▶ [Text provided]
Of course there is a judgement call here – when are you challenging and when are you going too far? If in doubt, ask – have a conversation. If you find yourself reluctant to tell others about your approach, it may be that you already know it contravenes expected standards.

28.5 Overcoming tunnel vision

While elsewhere I have suggested taking a blinkered view during OKR delivery, one should not push that view too far. Choosing objectives to match what can be measured, pursuing objectives to the detriment of others or focusing exclusively on objectives in the midst of a crisis all represent dangerous tunnel vision.

There are times when it is right to ignore distractions and the chaos that surrounds us in order to focus on our goals. There are also times when ignoring what is happening around us is irresponsible. Unfortunately there is no rule or metric to tell us which path to follow, when to stay the course and when to go off-piste.

Rules of thumb

For a few days a quarter, when setting OKRs, default to expansive thinking – talk broadly and subjectively. Then narrow conversation to create objective OKRs.

While executing OKRs, default to objective thinking: focus on targets and measures.

As with all defaults, sometimes you need to override them.

Such problems will only become worse if organizations sanction team members for not meeting OKRs. That might not be a direct reprimand to one’s face – it might be a sarcastic comment, a decision to promote someone with a record of achieving OKRs, a financial bonus not awarded or a smaller pay rise.

Indeed, perceived sanctions – where an employee imagines sanctions when there are none – are probably more dangerous than actual sanctions, because they easily multiply in peoples’ minds. Such imagined slights are also more difficult to disprove.

Leaders at all levels need to work hard to counter tunnel vision and perceptions. The difficult part is to balance the wide, unblinkered view with the absolute focus that OKRs need to succeed.

As with so much else, iteration can help: look broadly and subjectively when deciding on OKRs, allow time to think expansively and hear different views. Decide on goals, focus the goals with numbers, then execute with that focus. Accept doubts when executing OKRs but don’t jump to change course. When a time-box ends, evaluate the results and return to broad subjective mode to learn lessons and set new OKRs.

Repeat. Iterate. What could be more agile than that?

▶ [Given information]
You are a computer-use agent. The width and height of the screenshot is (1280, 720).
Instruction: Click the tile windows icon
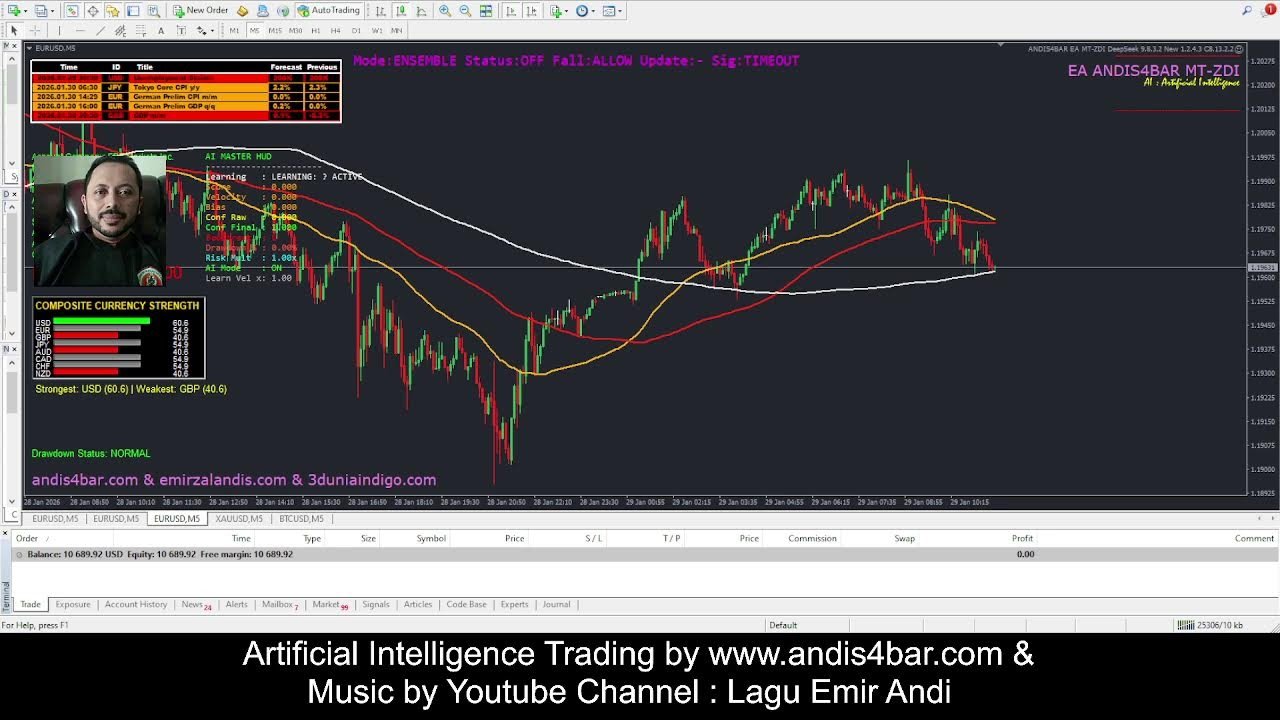click(x=486, y=11)
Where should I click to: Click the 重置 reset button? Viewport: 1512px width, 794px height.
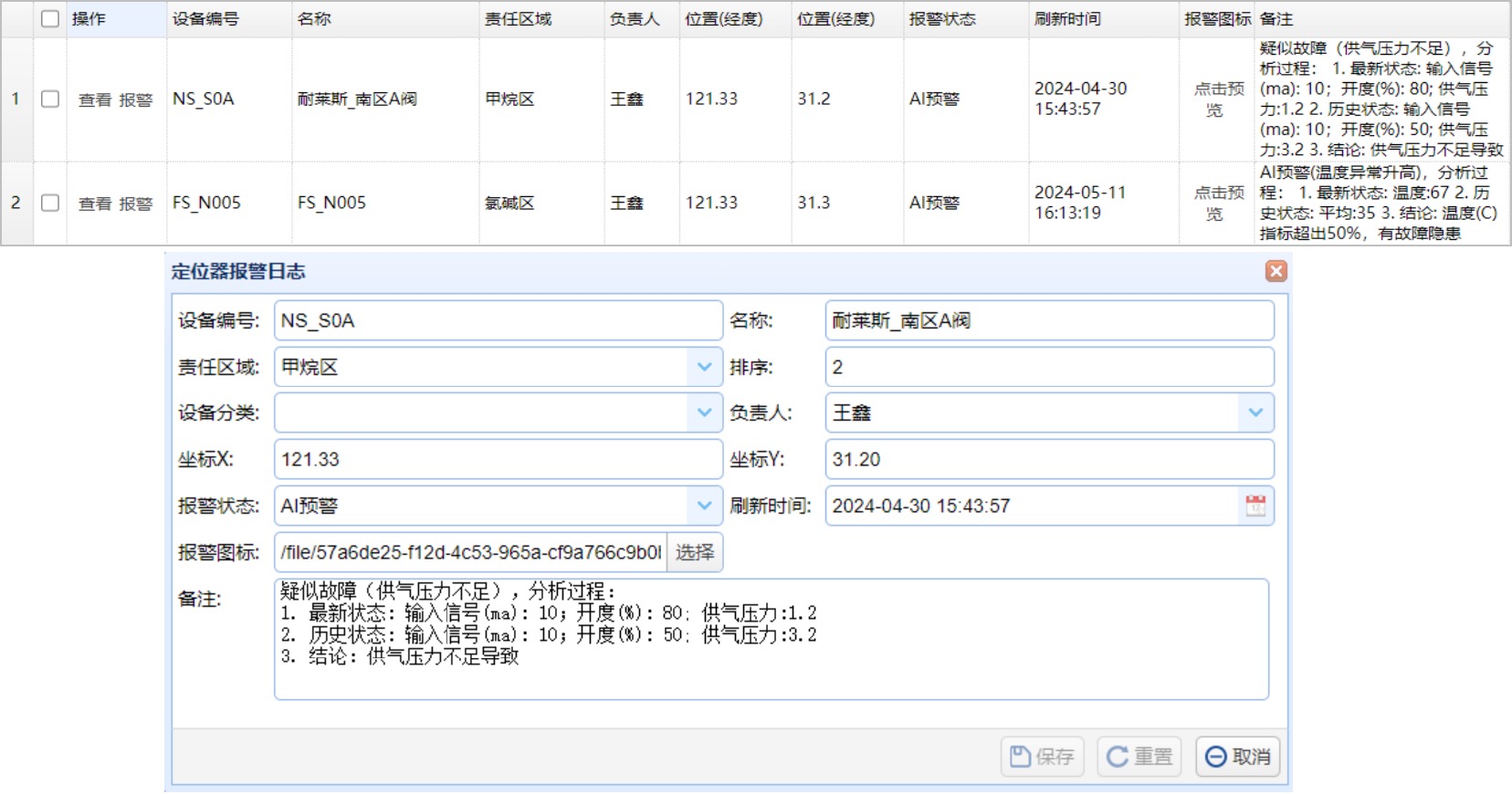click(1139, 757)
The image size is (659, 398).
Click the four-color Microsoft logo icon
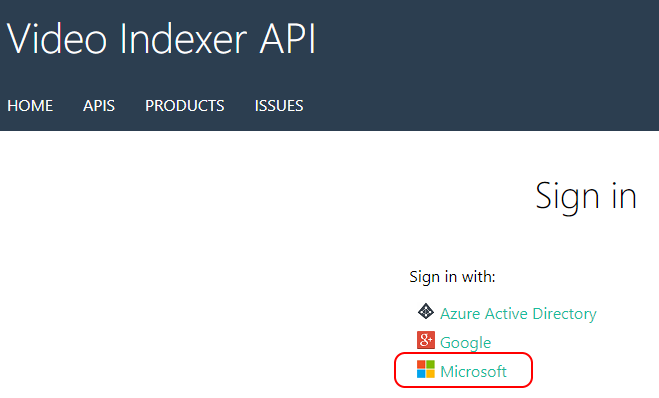pos(426,369)
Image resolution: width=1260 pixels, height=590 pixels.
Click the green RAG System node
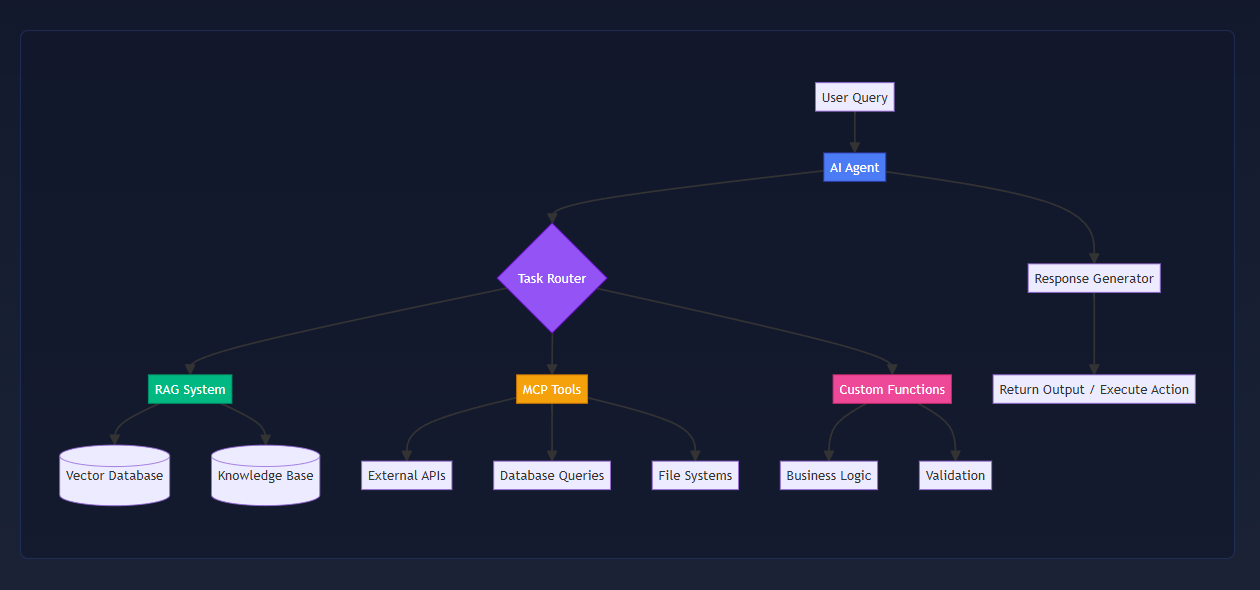click(190, 389)
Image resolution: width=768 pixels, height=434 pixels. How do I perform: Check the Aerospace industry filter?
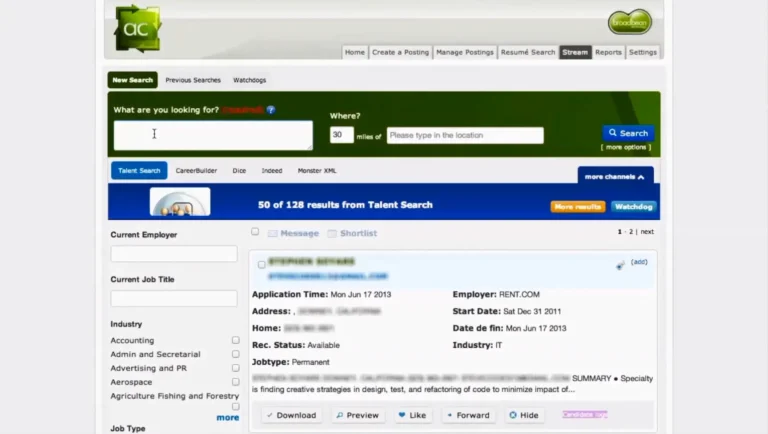(236, 382)
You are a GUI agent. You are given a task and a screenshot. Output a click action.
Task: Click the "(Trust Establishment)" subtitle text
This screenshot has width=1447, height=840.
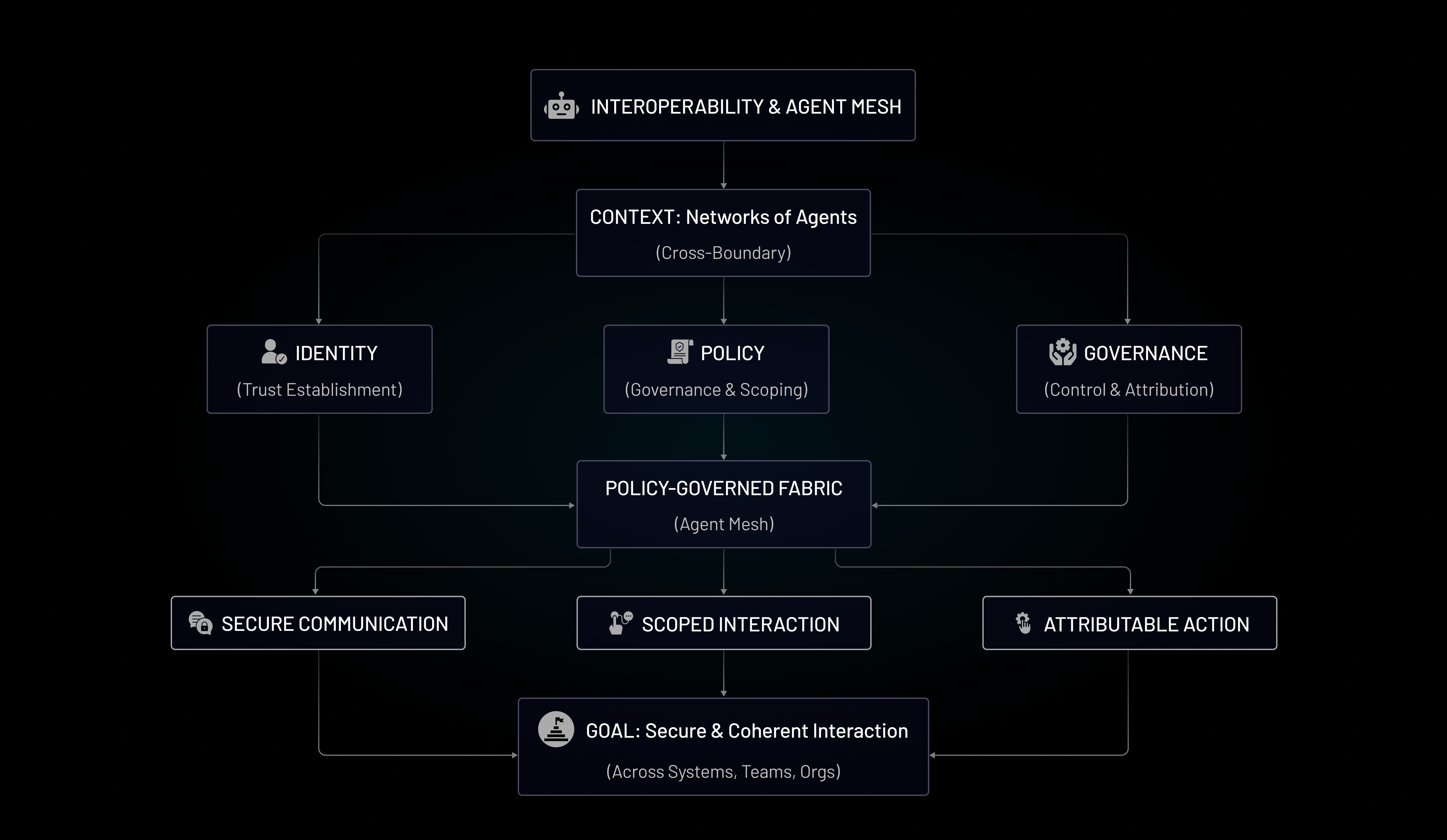[x=319, y=390]
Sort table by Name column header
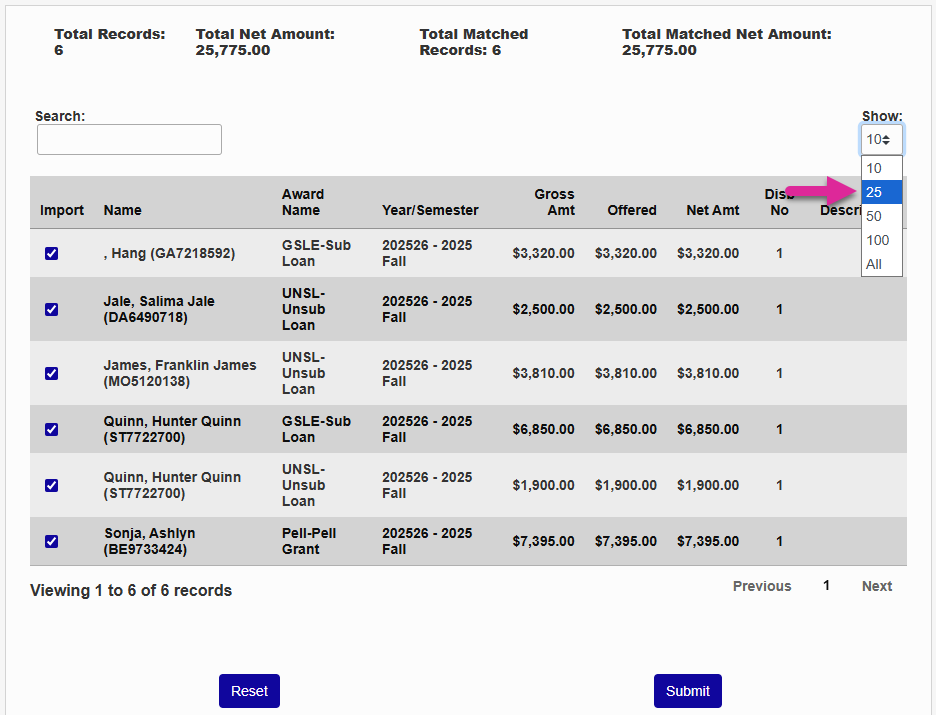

▶ [Assignment]
Name every practice that the passage on overcoming tunnel vision says represents dangerous tunnel vision.

▶ [Written answer]
- Choosing objectives to match what can be measured
- Pursuing objectives to the detriment of others
- Focusing exclusively on objectives in the midst of a crisis